Court rejects appeal by British banker Rurik Jutting over double murder

A Hong Kong court has rejected an appeal by Rurik Jutting, the British banker jailed for murdering two women in 2014.

Jutting appeared before the city’s Court of Appeal in December to argue that he had not received a fair trial but judges on Friday upheld his two concurrent mandatory life sentences for torturing and killing two Indonesian women, Sumarti Ningsih and Seneng Mujiasih.

“There is no merit whatsoever in this ground of appeal,” the court said in its judgment.

‘Wrong’ direction

Jutting was found guilty in 2016 of torturing and killing the two women in a luxury residential tower in the city’s Wan Chai district.

It was one of the most high profile trials in Hong Kong history. After the jury issued a unanimous guilty verdict, Judge Michael Stuart-Moore described Jutting as an “archetypal sexual predator.”

“He described himself as evil and a monster and neither description is adequate to bring home the true horror of what he did to that woman,” Stuart-Moore said.

However, Jutting’s lawyers argued that Stuart-Moore misdirected the jury when explaining how they should judge Jutting’s state of mind.

Jutting’s lawyers argued that he suffered from a debilitating combination of mental problems — alcohol and cocaine addiction, narcissistic personality disorder and sexual sadism disorder.

His barrister, Gerard McCoy SC, said under law the test for diminished responsibility should be whether Jutting had “abnormal mental functioning” as a result of his mental problems.

However, he argued Stuart-Moore instructed the jury to impose a stricter guideline of whether the defendant had an actual medical disorder, as defined by the Diagnostic and Statistical Manual of Mental Disorders, a widely accepted standard published by the American Psychiatric Association.

He gave the example of a person having 70% of the symptoms of a mental disorder still being of abnormal mind, even if they could not be officially diagnosed, something he said witness testimony in the original trial supported.

“(Stuart-Moore) has narrowed down and therefore taken away from the jury the proper consideration of what is an abnormality of mind,” McCoy said. “All four medical experts … found that the applicant was suffering from an abnormality of mind because he had impaired mental functioning.”

Two murders in six days

On October 27, 2014, Jutting killed 23-year-old Ningsih after keeping her captive in his flat for three days. He tortured and degraded her, filming the acts on his iPhone, before slashing her throat in the shower.

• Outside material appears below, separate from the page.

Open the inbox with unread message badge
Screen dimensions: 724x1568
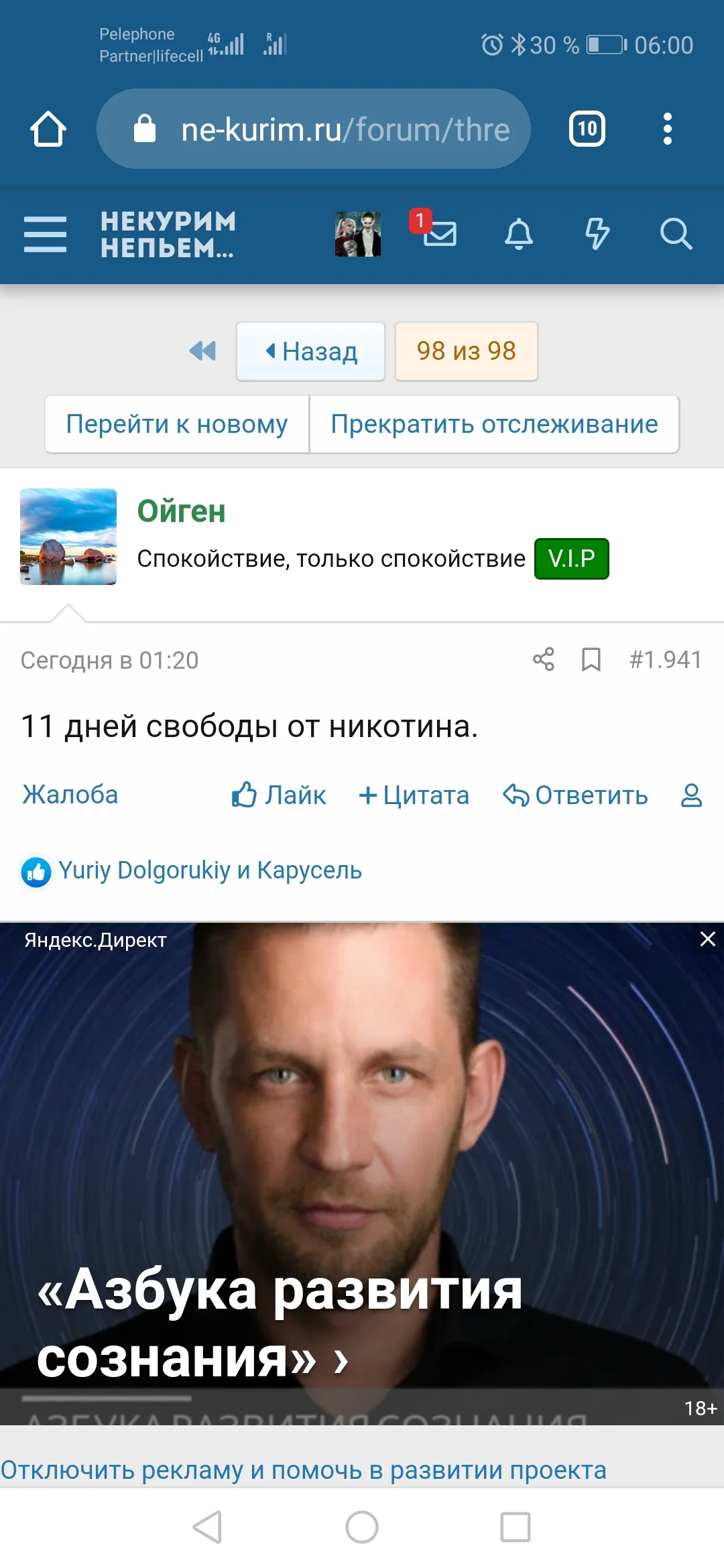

Three days later, on November 1, with Ningsih’s body in a suitcase on his balcony, Jutting killed 26-year-old Mujiasih after she wouldn’t stop calling for help, minutes after entering his apartment.

Over the course of the six days in his apartment, Jutting made numerous videos on his phone, describing his plans for future torture and fears of being caught.

In handing down the original verdict, Stuart-Moore said Jutting had failed to show a “shred of remorse” and urged that “no one be fooled by (his) superficial charm.”